El pensador y divulgador Simon Sinek ha analizado en un video de Youtube una situación cada vez más creciente en el mundo laboral: la desconfianza de los jóvenes hacia las empresas.
Según explica, cada persona llega al trabajo con su propia experiencia, que condiciona cómo interpreta lo que ocurre a su alrededor. "Llevamos nuestra propia historia al trabajo y esa historia es como una lente", afirma, subrayando que esa mirada influye en cómo juzgamos a los demás.
Durante años, el camino para progresar era primero demostrar el valor y después pedir una mejora. Sin embargo, ese patrón ha cambiado. "Los jóvenes ahora vienen y dicen: págame más y verás lo que puedo hacer", señala. Una actitud que muchas veces se interpreta como exigencia excesiva, pero que, a su juicio, tiene un origen más profundo.
Sinek insiste en la necesidad de preguntarse de dónde viene ese comportamiento "¿de dónde viene eso?". Para responder, mira a la evolución del mundo empresarial en las últimas décadas, marcado por decisiones centradas en el corto plazo y en la presión por obtener resultados.
En ese contexto, prácticas como los despidos incluso en empresas que funcionan bien se han vuelto habituales. "Empezamos a ver despidos masivos en empresas que son rentables, pero que quieren ser más rentables", explica.

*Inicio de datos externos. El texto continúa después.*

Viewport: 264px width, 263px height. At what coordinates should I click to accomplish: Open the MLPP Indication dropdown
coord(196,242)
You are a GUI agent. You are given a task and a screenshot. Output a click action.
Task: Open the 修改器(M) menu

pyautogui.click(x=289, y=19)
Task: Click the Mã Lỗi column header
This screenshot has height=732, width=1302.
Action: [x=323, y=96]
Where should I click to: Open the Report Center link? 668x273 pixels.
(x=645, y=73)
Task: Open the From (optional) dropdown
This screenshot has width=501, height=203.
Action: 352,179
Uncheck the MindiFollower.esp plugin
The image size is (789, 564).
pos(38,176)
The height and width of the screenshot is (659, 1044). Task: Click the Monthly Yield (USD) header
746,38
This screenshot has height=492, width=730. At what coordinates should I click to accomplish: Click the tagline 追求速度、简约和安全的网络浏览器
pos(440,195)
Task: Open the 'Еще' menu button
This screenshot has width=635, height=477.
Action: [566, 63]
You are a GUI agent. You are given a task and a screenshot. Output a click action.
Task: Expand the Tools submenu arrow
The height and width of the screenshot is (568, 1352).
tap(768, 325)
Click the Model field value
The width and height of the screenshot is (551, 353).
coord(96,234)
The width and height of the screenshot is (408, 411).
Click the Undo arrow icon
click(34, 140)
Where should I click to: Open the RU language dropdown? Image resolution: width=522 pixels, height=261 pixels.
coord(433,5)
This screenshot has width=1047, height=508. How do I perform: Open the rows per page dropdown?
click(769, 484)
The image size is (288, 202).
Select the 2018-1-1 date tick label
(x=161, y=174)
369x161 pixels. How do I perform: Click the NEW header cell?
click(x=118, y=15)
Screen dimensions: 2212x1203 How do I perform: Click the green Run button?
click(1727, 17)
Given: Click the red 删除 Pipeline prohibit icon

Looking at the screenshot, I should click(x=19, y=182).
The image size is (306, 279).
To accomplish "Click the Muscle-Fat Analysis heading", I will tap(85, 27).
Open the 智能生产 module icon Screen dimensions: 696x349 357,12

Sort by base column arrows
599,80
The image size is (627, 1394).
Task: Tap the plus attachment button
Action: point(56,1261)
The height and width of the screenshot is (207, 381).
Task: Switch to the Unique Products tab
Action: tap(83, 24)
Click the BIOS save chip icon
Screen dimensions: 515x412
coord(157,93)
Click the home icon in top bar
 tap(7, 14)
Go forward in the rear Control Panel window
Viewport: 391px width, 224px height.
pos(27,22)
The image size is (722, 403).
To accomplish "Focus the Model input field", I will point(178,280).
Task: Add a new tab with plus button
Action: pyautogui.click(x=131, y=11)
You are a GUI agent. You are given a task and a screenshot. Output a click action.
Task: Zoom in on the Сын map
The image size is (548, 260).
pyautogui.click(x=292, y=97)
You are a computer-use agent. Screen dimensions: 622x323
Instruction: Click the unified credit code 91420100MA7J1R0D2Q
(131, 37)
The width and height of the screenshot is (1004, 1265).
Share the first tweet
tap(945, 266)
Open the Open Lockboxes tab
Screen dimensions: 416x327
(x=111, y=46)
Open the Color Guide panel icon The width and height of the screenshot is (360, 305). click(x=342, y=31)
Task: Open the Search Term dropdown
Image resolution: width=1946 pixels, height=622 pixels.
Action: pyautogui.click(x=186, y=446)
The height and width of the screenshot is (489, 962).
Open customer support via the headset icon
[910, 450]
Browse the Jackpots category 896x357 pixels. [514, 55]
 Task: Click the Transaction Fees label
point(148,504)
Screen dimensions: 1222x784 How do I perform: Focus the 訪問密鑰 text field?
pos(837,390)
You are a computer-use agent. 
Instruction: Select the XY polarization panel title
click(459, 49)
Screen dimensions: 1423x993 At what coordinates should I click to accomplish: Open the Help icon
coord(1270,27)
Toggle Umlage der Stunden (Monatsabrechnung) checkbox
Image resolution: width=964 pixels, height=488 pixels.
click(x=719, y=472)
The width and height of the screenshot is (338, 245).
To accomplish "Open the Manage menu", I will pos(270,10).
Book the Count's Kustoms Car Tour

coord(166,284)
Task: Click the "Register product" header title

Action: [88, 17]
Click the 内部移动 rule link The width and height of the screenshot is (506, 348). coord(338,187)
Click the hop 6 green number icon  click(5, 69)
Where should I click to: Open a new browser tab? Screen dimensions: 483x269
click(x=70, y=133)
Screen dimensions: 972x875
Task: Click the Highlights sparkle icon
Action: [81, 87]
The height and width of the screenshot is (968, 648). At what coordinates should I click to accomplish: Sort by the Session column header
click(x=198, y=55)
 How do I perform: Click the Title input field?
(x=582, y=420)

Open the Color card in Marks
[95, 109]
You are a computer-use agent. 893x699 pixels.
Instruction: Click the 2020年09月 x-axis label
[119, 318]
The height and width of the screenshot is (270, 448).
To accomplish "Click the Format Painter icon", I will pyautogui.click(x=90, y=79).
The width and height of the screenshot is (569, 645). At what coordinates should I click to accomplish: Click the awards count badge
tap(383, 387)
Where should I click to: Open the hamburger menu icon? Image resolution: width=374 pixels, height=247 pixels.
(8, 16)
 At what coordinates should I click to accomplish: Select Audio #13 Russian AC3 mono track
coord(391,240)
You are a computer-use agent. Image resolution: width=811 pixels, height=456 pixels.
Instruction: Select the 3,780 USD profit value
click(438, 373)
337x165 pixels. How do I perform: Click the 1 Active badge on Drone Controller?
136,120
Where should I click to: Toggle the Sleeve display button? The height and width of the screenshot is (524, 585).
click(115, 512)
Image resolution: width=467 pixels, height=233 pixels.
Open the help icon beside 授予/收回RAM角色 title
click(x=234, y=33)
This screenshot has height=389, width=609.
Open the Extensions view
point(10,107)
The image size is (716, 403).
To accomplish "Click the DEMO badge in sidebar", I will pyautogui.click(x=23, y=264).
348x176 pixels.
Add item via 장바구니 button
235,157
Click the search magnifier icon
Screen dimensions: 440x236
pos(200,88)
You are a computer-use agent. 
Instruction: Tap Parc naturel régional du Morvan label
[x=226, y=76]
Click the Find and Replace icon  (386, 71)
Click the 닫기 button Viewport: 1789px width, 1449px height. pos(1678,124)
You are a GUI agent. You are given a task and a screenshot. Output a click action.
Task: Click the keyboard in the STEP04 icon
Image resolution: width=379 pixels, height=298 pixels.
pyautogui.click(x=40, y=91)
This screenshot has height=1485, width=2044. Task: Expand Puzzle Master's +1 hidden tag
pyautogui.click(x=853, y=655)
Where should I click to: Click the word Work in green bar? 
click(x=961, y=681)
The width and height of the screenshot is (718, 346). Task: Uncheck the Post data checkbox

Esa realidad ha influido directamente en cómo los jóvenes perciben el trabajo. Muchos han crecido viendo cómo personas cercanas perdían su empleo sin haber cometido errores. Esto ha debilitado la idea de que el esfuerzo garantiza estabilidad.
"Han crecido en un mundo que exige lealtad pero no ofrece ninguna", afirma. Ante esa falta de seguridad, su forma de actuar cambia. Buscan asegurar beneficios desde el inicio, sin confiar en promesas a largo plazo. Lejos de criticar esta postura, Sinek la considera coherente con el entorno actual. "Es la respuesta correcta para el mundo empresarial en el que vivimos hoy", agrega.
Para el experto, la clave está en la empatía. Entender el origen de esa desconfianza es el primer paso para cambiarla. A partir de ahí, las empresas deben crear entornos donde las personas se sientan seguras, incluso cuando se equivocan o en momentos de dificultad. Solo así, concluye, se podrá reconstruir una relación basada en la confianza y no en el miedo.